• **Activity**:
Where does the string "computer" appear in the material? Copy each line that holds it.

• **Study material**:
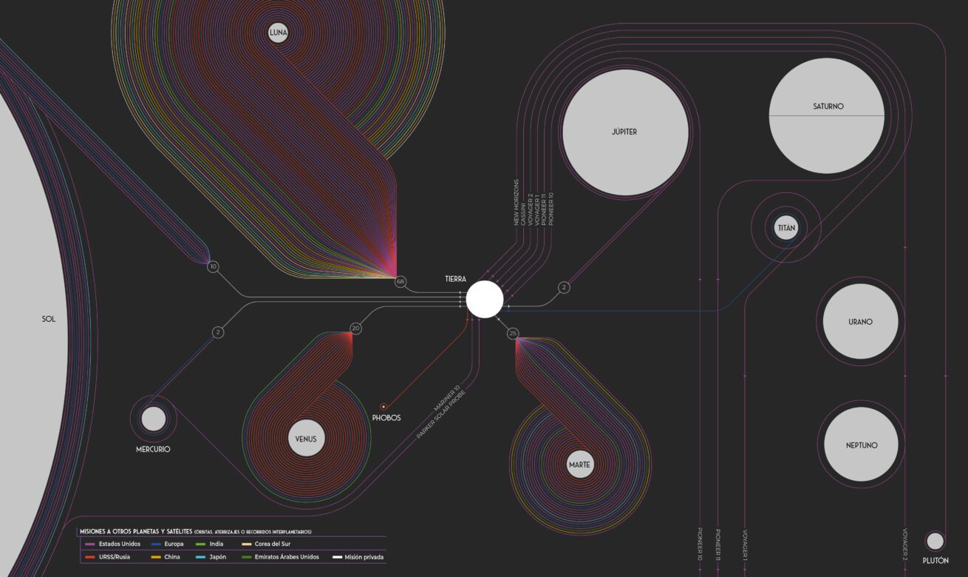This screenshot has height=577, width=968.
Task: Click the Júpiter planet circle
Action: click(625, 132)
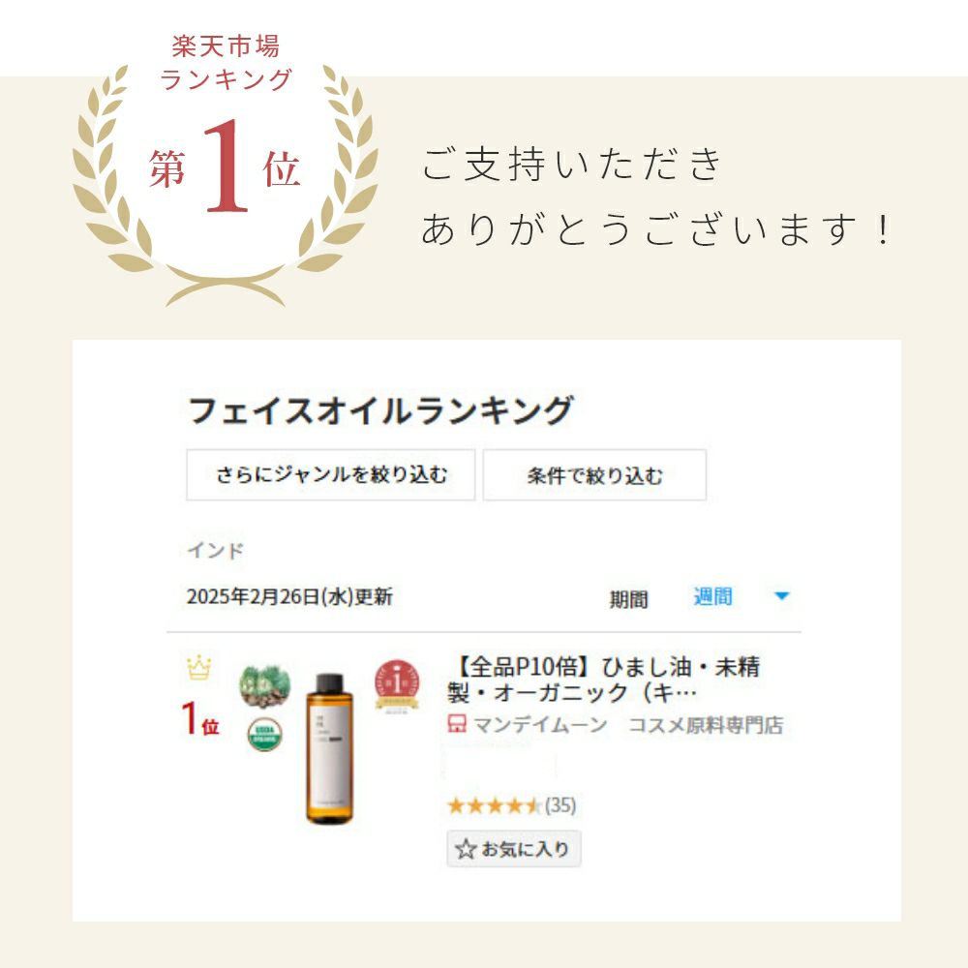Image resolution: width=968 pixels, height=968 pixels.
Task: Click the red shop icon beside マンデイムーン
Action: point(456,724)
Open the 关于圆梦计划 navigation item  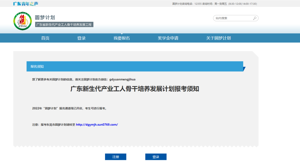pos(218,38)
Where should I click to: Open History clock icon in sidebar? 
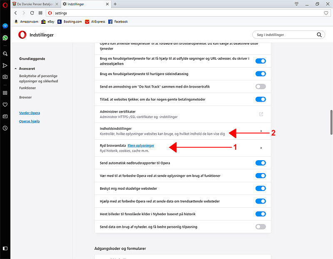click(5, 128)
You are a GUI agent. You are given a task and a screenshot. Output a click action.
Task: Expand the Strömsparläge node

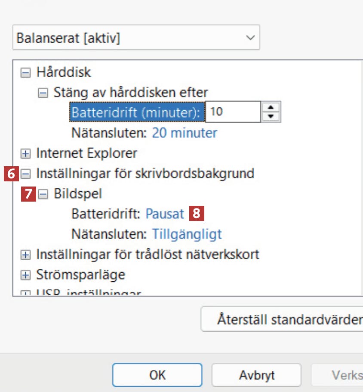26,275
...
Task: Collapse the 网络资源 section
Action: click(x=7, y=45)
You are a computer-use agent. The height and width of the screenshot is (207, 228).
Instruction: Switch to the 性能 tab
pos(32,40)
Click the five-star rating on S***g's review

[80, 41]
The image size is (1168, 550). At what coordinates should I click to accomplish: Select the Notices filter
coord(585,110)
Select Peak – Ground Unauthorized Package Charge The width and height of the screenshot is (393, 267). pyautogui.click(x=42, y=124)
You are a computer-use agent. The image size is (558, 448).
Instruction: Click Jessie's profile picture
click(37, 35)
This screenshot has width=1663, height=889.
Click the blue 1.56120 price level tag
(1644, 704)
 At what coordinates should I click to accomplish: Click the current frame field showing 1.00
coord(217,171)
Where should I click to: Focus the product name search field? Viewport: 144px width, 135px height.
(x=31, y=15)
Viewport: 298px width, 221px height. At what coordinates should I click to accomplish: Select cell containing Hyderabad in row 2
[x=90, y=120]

• **The answer**:
You are a computer-use agent. The height and width of the screenshot is (207, 228).
You are a computer-use agent. The image size is (558, 448).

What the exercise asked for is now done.